WORK INSTRUCTION => Your reply should restate the lines from the top of the entries through the line containing "طلبات الإعلان/Advertise (76, 2507)" word for word, with no pictures.

START MATERIAL TO PROCESS

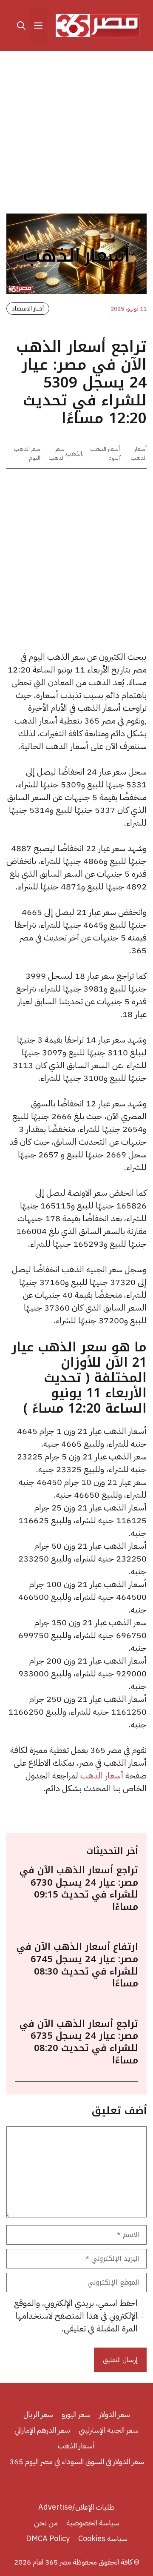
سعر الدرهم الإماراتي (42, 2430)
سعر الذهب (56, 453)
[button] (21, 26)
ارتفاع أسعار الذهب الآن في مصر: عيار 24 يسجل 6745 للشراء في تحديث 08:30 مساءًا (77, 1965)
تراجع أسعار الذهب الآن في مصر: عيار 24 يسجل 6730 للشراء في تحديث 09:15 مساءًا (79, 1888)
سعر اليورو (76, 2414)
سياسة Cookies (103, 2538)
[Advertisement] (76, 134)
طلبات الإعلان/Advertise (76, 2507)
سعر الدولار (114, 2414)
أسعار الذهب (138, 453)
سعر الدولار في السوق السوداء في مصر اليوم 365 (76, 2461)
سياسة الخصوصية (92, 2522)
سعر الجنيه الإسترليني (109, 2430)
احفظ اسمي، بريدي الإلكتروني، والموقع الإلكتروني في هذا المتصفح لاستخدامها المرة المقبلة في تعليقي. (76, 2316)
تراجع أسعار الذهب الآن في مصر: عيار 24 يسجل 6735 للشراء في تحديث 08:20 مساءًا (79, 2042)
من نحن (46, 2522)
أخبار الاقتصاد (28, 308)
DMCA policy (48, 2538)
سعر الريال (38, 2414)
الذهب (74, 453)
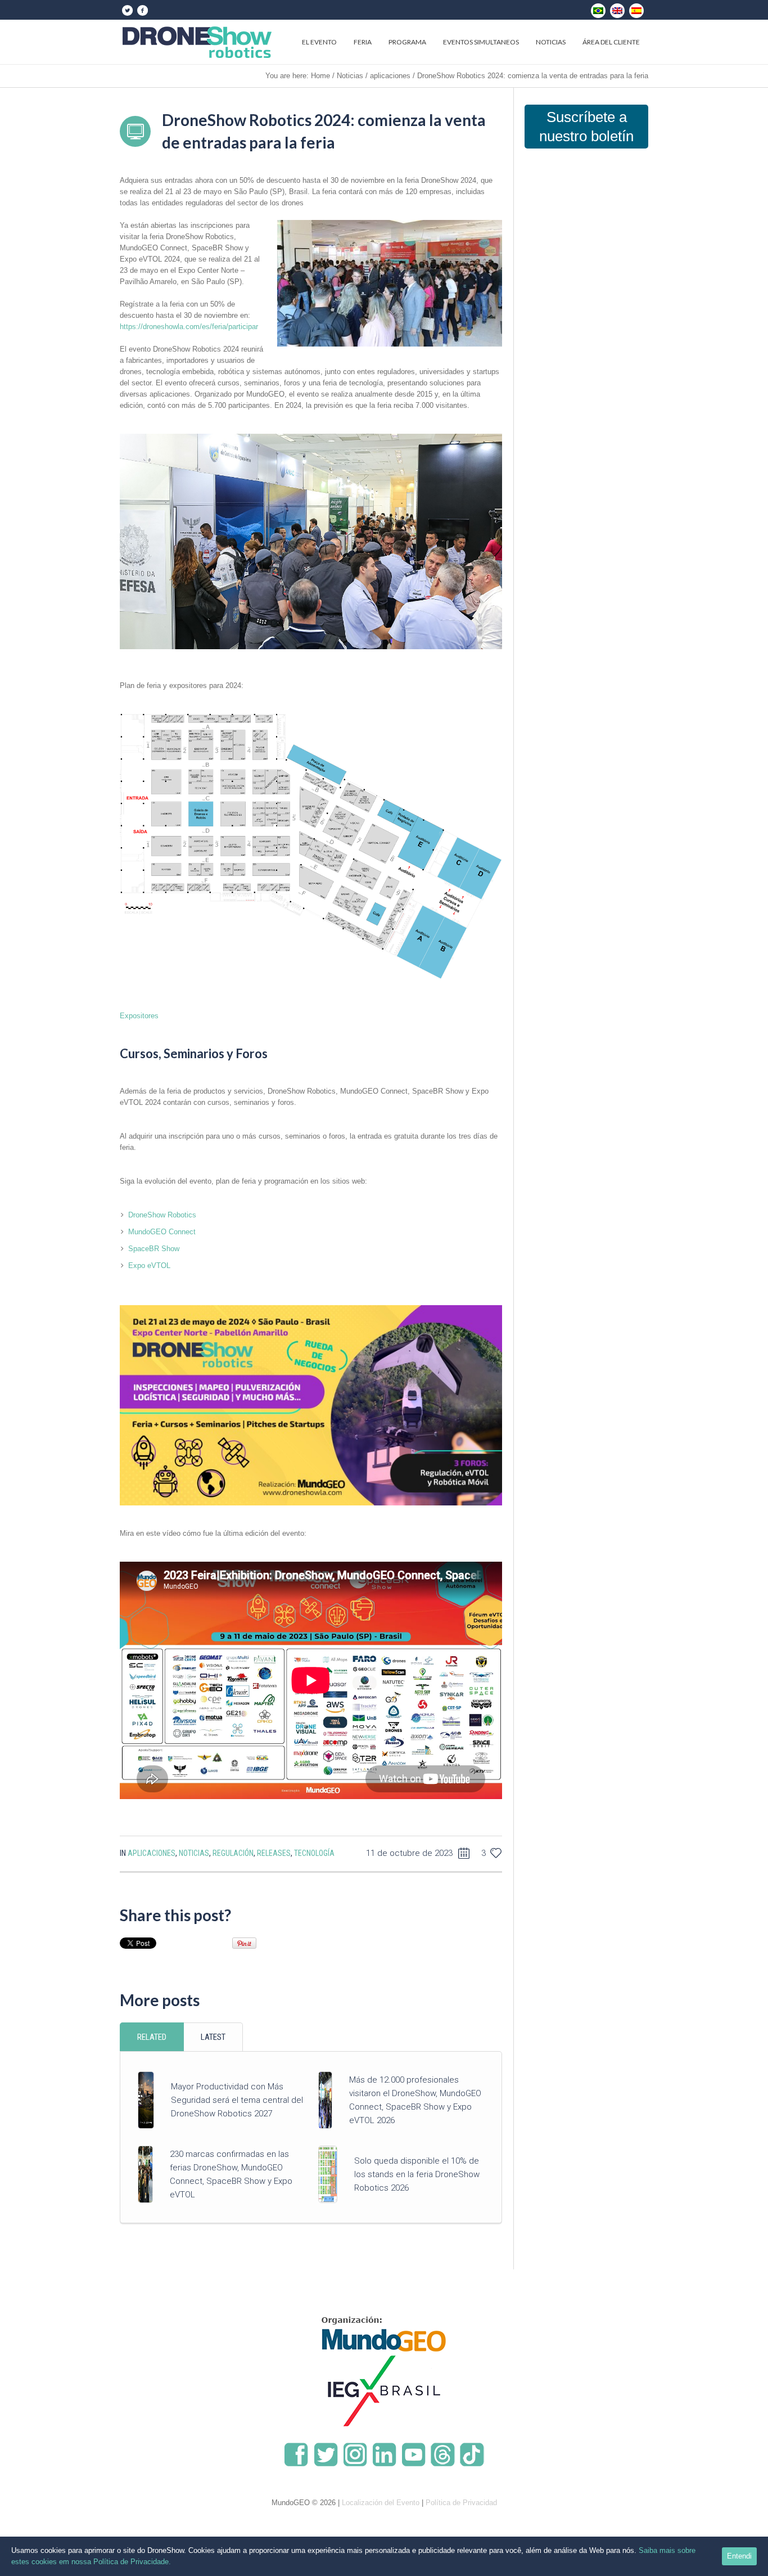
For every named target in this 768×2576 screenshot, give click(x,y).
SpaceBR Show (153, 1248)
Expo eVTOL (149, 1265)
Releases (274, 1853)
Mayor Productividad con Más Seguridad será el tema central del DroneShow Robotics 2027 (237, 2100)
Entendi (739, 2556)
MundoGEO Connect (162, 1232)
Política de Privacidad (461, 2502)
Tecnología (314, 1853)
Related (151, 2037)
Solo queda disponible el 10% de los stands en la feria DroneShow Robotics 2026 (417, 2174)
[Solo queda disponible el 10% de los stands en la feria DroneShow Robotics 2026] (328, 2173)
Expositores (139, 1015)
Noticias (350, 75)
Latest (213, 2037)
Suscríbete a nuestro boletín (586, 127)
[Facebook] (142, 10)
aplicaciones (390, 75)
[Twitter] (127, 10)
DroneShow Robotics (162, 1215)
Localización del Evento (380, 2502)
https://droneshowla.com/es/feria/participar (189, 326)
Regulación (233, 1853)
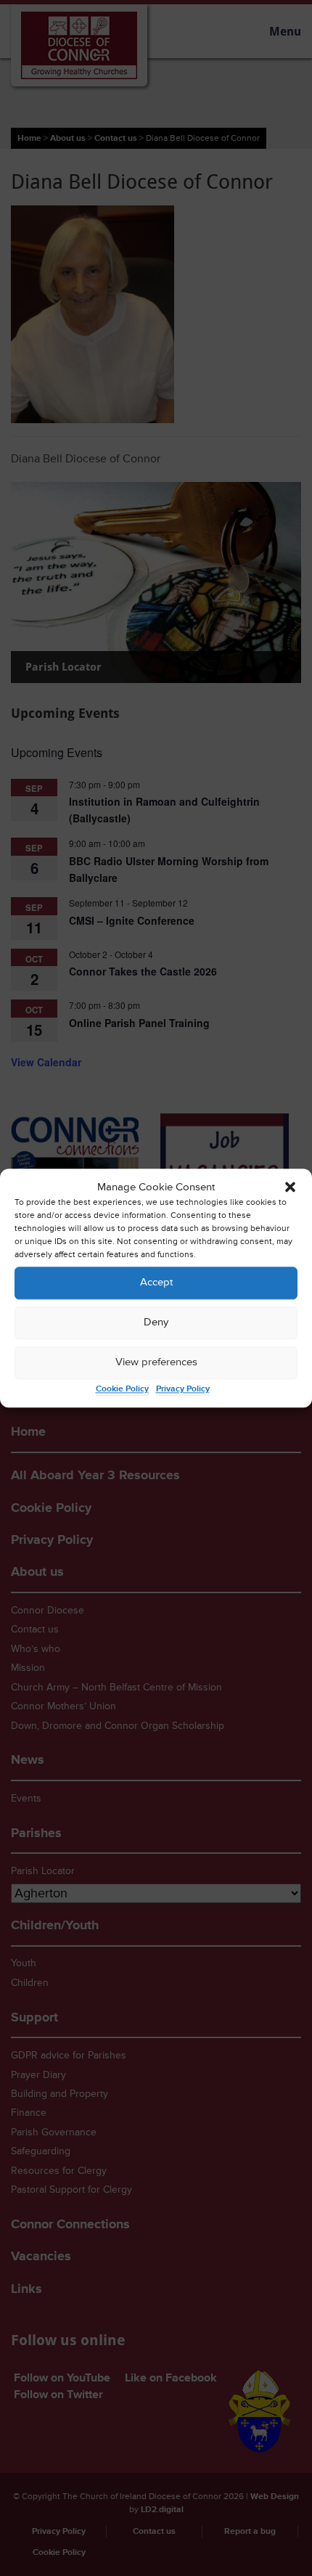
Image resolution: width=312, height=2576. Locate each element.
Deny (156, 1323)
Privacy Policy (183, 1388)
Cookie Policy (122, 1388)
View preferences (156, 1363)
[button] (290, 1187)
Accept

END MATERIAL TO PROCESS

TASK SOLUTION =>
سعر الدرهم الإماراتي (42, 2430)
سعر الذهب (56, 453)
[button] (21, 26)
ارتفاع أسعار الذهب الآن في مصر: عيار 24 يسجل 6745 للشراء في تحديث 08:30 مساءًا (77, 1965)
تراجع أسعار الذهب الآن في مصر: عيار 24 يسجل 6730 للشراء في تحديث 09:15 مساءًا (79, 1888)
سعر اليورو (76, 2414)
سياسة Cookies (103, 2538)
[Advertisement] (76, 134)
طلبات الإعلان/Advertise (76, 2507)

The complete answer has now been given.